South Africa shows the world why ethics in winemaking matter

Wednesday, 12 February, 2020
Wine Enthusiast, Lauren Buzzeo
There are an array of important issues being examined around the world right now. Conversations surrounding sustainability, labor, community development, equal opportunity and equitable representation are becoming more prominent in nearly every country, culture and profession, and the wine industry is not immune.

These discourses can encourage a shared sense of cognizance and ethical duty to positive long-term effect.

While South Africa’s social policies and citizen treatment were stained by apartheid, many within the country’s wine industry have been committed to social responsibility and development of their communities.

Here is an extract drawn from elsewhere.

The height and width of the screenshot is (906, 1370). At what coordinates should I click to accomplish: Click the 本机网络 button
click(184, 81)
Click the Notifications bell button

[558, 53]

Today, the pursuit of the greater good, especially in business, is not necessarily a given, but it’s one that rings louder and truer with each passing moment. Its effects can be real and lasting, and it can help to ensure a viable and valuable wine industry.

Ahead, we shine a light on some of the successful strategies employed within South Africa’s wine industry.

Early Social Pioneers

Prior to the end of apartheid in the early 1990s, there were almost no opportunities for professional development, advancement or economic stability for people of color in South Africa, who represented the majority of the country’s population.

The limitation resulted in an imbalanced wine industry that suffered from subpar working conditions as well as labor relations that often featured low wages, discrimination, inadequate housing and little employee support.